# 'Making of' for Kontakt libraries



## Fab (Jan 7, 2019)

Are there any out there? I'd be interested to see all the work that goes into making a great quality library.


----------



## Josh Richman (Jan 7, 2019)

Yes, keep us posted.


----------



## EvgenyEmelyanov (Jan 7, 2019)

Boring. 90% of making software/sample library is everyday routine


----------



## henrik242 (Jan 7, 2019)

EvgenyEmelyanov said:


> Boring. 90% of making software/sample library is everyday routine


Well, yes, for some obviously - but probably not for most of us 

I agree that it would be interesting to see the thoughts and work that go into some libraries.


----------



## Lindon (Jan 8, 2019)

I was thinking about doing some in this vein if there is enough interest...I would try and include some jokes...


----------



## nathantboler (Jan 8, 2019)

This guy does a good job:


----------



## Tod (Jan 8, 2019)

EvgenyEmelyanov said:


> Boring. 90% of making software/sample library is everyday routine



Yeah, EvgenyEmelyanov, that's kind of true, but then there's Reaper. 



nathantboler said:


> This guy does a good job:




Yes, that video really captures a lot of the action in Reaper that speeds this process up quite a bit, and although I didn't watch the whole thing, I can tell you that using custom actions and scripts in Reaper today, you can cut the time way down and take most if not all the mundane out of editing.

I've been creating instruments in Kontakt since back when Kontakt 2 first came out.

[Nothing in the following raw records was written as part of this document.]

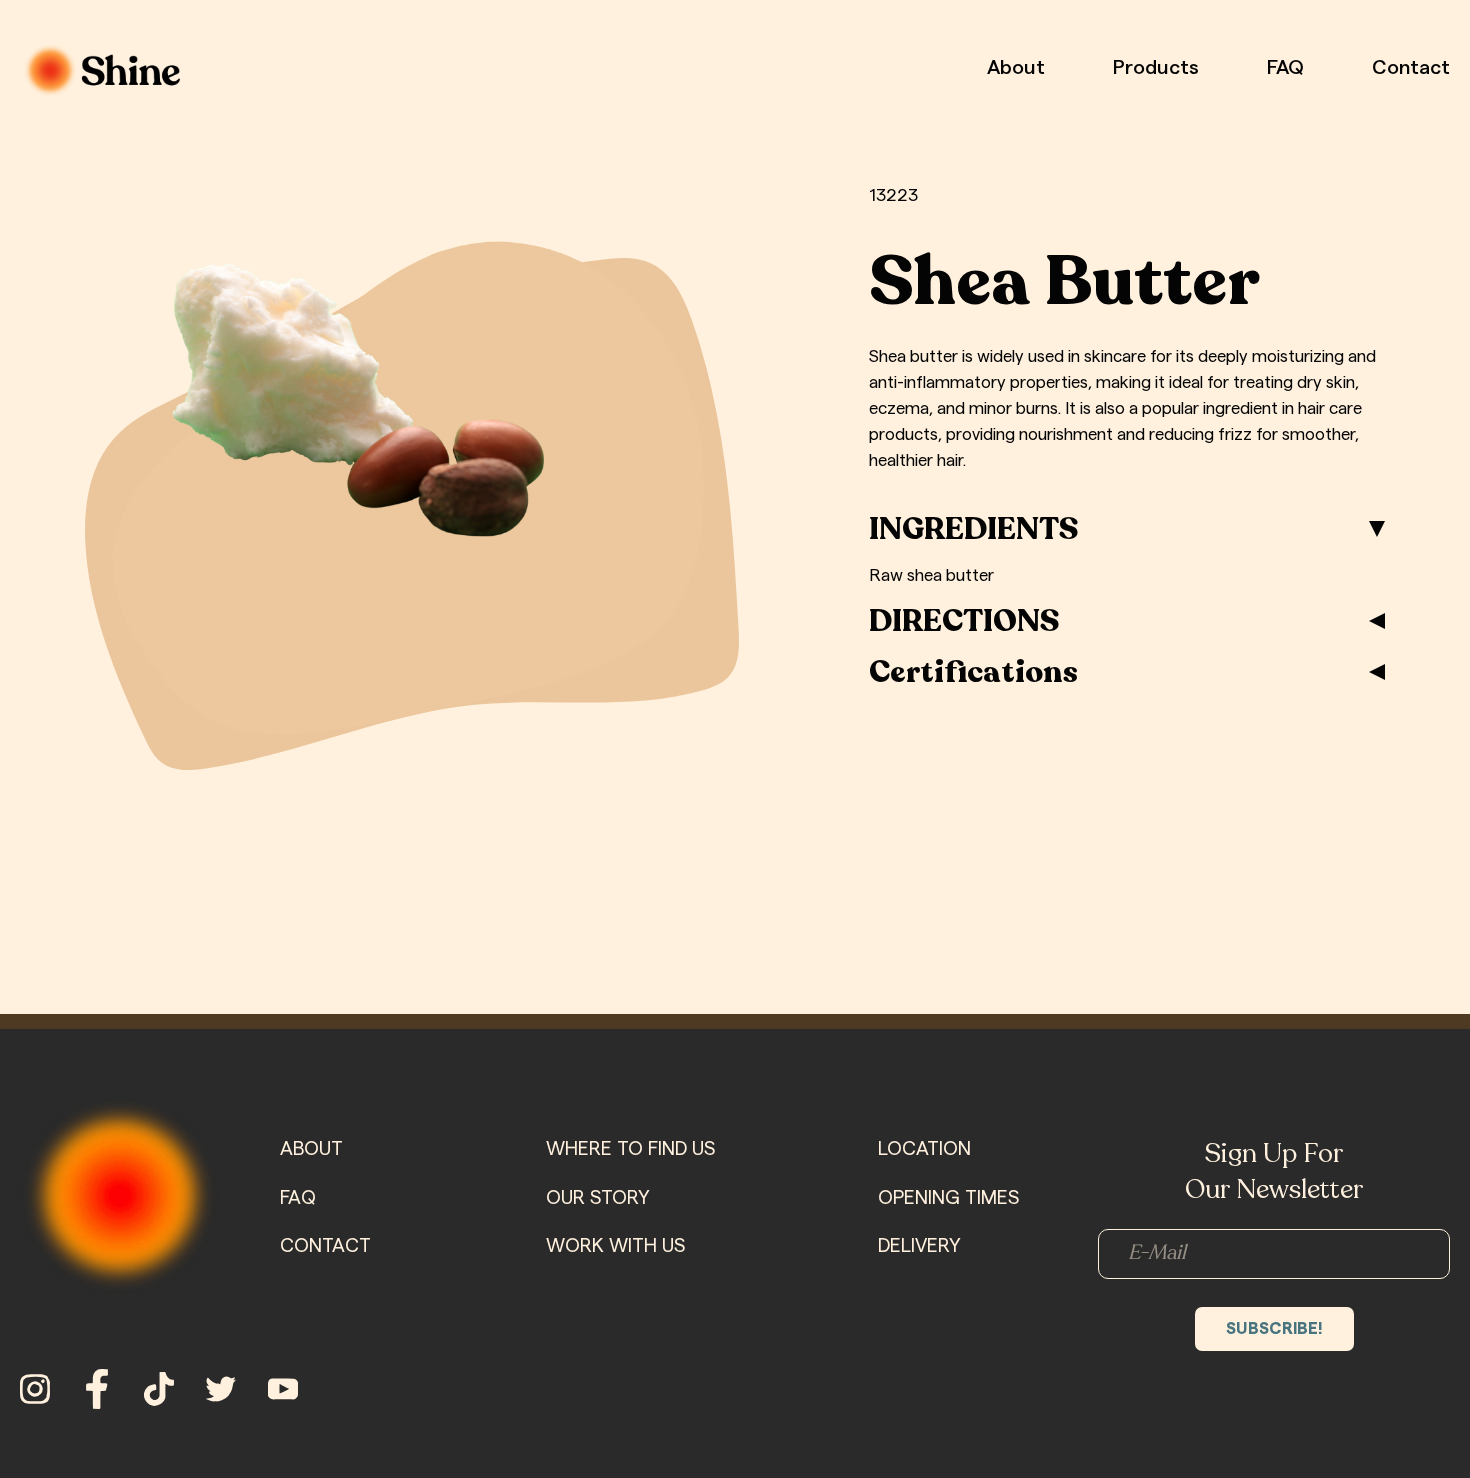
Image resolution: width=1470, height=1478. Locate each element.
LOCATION (924, 1149)
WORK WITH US (615, 1246)
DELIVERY (919, 1246)
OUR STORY (598, 1198)
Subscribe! (1274, 1328)
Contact (1411, 68)
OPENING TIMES (948, 1198)
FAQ (1285, 68)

I also started writing scripts for it at that time, but of course the instruments and scripts were very simple and were nothing like today.



Fab said:


> Are there any out there? I'd be interested to see all the work that goes into making a great quality library.

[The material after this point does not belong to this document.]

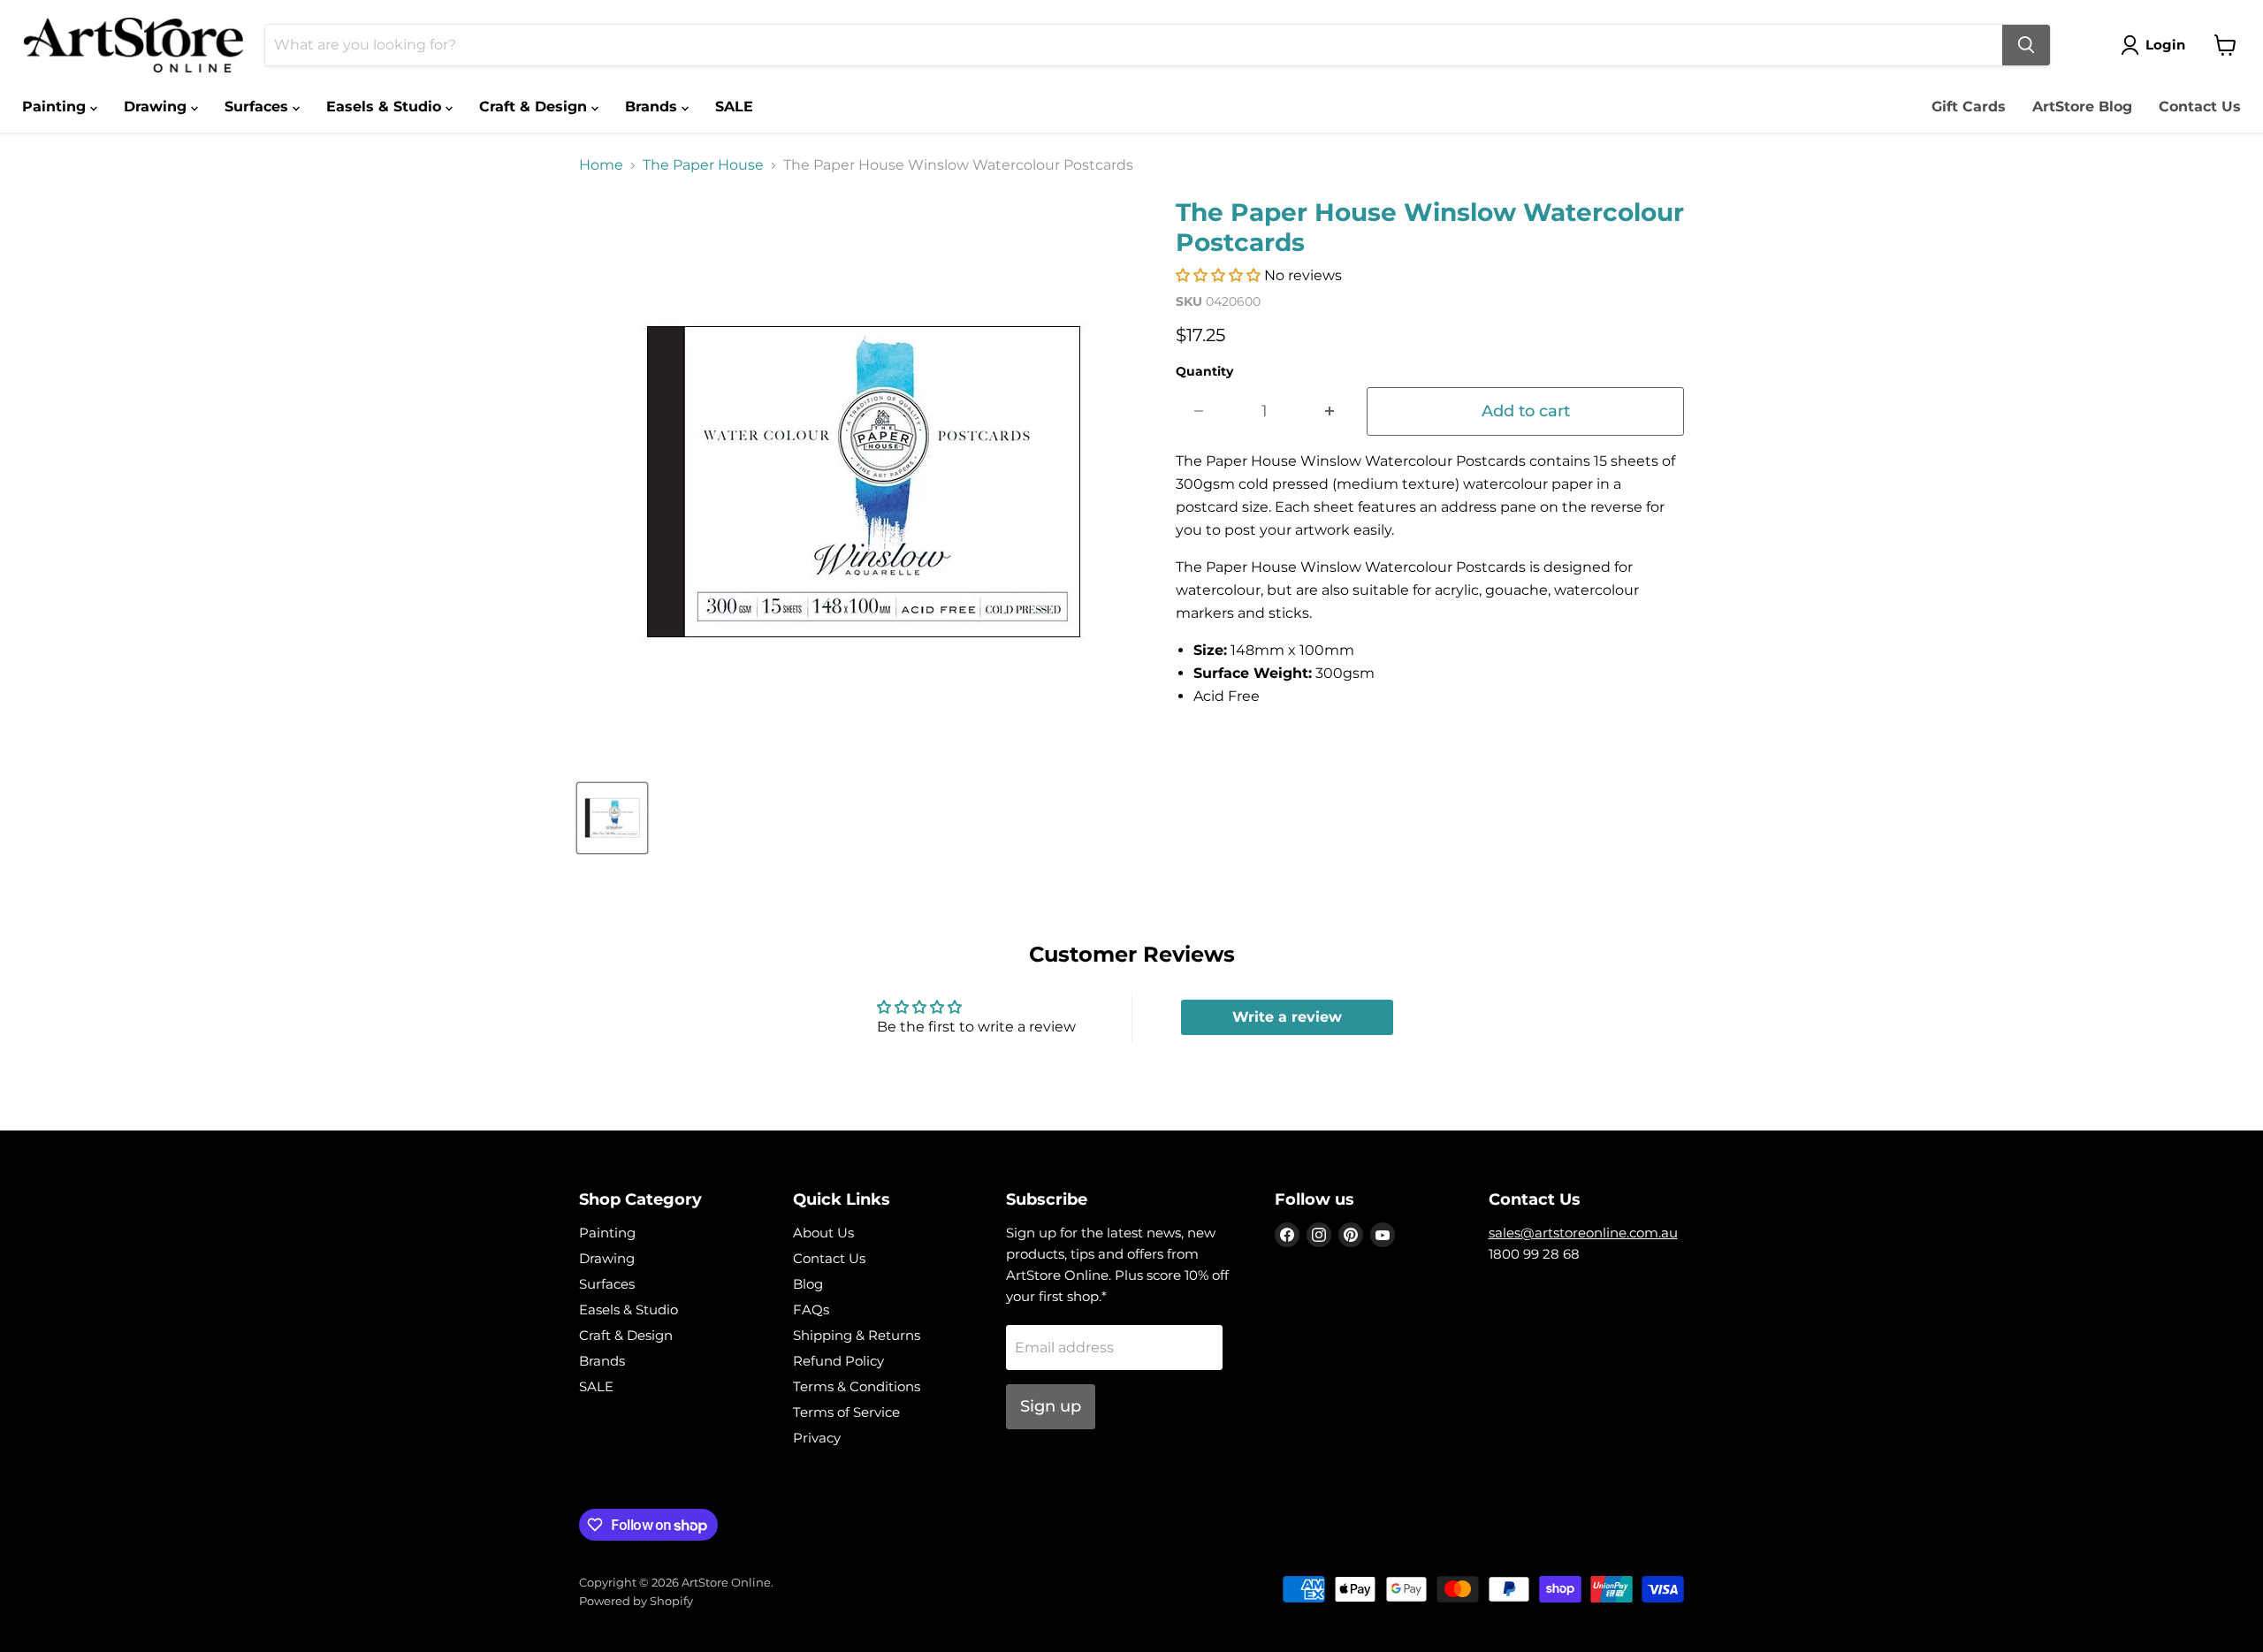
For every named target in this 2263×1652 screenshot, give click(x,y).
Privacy (817, 1437)
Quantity (1204, 371)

I've actually created many instruments in Kontakt, but I'm only right now creating my first instrument that I plan to sell and I can tell you it ain't easy. 

1. Creating and recording the samples took a little trial and error, but once I decided how I wanted to do it, it only took about 3 weeks. 

2. As far as editing the samples, I did that while I was recording them and as mentioned, doing it in Reaper made it fairly effortless.

3. Deciding on how the samples were going to lay and loading them into Kontakt took a few hours, however, I had pre-planned the layers well in advance.

4. Now comes the scripting and although I had a vague idea of what it would be, I had no idea where it would end. In fact it's still not done even though I've got much of the instrument completed. I can tell that the scripting will probably continue until all else is done.

5. create a manual. This takes a lot of explaining on how everything works, and I'm not good at all at this, this is one of the aspects I least like. I can say I have done it a few times before, so I can usually bumble my way through it to make something usable, but here again, it probably wont be done until everything else is done. 

6. Video tutorials, if you listen closely you should be able to hear my old brain going "eeeeaaaaahahahohoh". Ha ha, so what am I going to talk about and how am I going to capture the video that explains how my instrument actually works. Not to mention, I can hardly talk much less do any narration, but fortunately I have a daughter who does it quite well.

7. Demos! You gotta have good decent sounding demos to show your wares and I envy the developers who can hire others to do this so that they can get a variety of recordings. At this point I've got a few that aren't too bad and might have to settle for that.

8. Then of course you have to have a website which is something I've never done. Here again I'm fortunate to have a daughter who has some experience with websites.

Well this is my first step forward as a developer and at this point I can't call myself a real developer, I've got a lot to learn yet. I've been a musician nearly all my life, over 55 years, and this is just another step along the way. 

Ha ha, the most important thing is, that at my age it gives me a reason to get out of bed every morning.


----------